[[ Listed entries, beginning ]]

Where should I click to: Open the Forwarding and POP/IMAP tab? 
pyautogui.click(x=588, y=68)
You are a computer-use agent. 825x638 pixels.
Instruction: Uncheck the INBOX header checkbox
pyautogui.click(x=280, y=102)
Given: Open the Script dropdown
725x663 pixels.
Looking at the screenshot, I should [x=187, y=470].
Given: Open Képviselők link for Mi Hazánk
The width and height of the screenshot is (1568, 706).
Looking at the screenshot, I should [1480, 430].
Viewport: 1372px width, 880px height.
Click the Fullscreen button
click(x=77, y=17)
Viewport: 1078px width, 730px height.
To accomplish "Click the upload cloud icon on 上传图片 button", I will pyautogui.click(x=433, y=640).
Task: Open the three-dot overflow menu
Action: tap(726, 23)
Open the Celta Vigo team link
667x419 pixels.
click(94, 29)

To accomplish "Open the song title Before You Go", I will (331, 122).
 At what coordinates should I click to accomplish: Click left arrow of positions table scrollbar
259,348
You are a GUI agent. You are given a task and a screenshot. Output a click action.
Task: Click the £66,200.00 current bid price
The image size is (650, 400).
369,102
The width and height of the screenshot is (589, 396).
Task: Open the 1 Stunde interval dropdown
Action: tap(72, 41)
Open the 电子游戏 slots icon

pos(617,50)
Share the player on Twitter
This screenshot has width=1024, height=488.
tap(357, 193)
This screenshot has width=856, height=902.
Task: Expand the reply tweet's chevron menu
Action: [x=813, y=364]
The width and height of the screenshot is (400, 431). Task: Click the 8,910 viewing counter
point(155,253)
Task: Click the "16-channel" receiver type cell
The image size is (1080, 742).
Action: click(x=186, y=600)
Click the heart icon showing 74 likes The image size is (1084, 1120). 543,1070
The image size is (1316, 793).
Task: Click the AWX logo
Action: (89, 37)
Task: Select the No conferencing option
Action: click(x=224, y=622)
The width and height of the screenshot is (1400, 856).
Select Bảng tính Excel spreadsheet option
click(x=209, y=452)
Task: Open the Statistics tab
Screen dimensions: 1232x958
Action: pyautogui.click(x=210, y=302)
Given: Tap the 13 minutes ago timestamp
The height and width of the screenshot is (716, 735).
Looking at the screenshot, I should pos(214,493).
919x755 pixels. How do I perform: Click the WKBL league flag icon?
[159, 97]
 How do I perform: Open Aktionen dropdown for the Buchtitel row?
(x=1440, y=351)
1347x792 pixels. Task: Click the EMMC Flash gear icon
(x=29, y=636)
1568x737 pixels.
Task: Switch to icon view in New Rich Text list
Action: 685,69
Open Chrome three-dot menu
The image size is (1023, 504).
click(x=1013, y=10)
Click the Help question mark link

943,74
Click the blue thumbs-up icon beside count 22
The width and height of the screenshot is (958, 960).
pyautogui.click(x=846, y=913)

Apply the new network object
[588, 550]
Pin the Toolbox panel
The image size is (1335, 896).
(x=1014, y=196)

[[ Listed entries, end ]]

§ What you should do:
Begin at the first line of the entries above and copy every line exactly, ending with the line that contains "Task: Click the £66,200.00 current bid price".

§ Problem solution:
Where should I click to: Open the Forwarding and POP/IMAP tab? 
pyautogui.click(x=588, y=68)
You are a computer-use agent. 825x638 pixels.
Instruction: Uncheck the INBOX header checkbox
pyautogui.click(x=280, y=102)
Given: Open the Script dropdown
725x663 pixels.
Looking at the screenshot, I should [x=187, y=470].
Given: Open Képviselők link for Mi Hazánk
The width and height of the screenshot is (1568, 706).
Looking at the screenshot, I should [1480, 430].
Viewport: 1372px width, 880px height.
Click the Fullscreen button
click(x=77, y=17)
Viewport: 1078px width, 730px height.
To accomplish "Click the upload cloud icon on 上传图片 button", I will pyautogui.click(x=433, y=640).
Task: Open the three-dot overflow menu
Action: tap(726, 23)
Open the Celta Vigo team link
667x419 pixels.
click(94, 29)

To accomplish "Open the song title Before You Go", I will (331, 122).
 At what coordinates should I click to accomplish: Click left arrow of positions table scrollbar
259,348
You are a GUI agent. You are given a task and a screenshot. Output a click action.
Task: Click the £66,200.00 current bid price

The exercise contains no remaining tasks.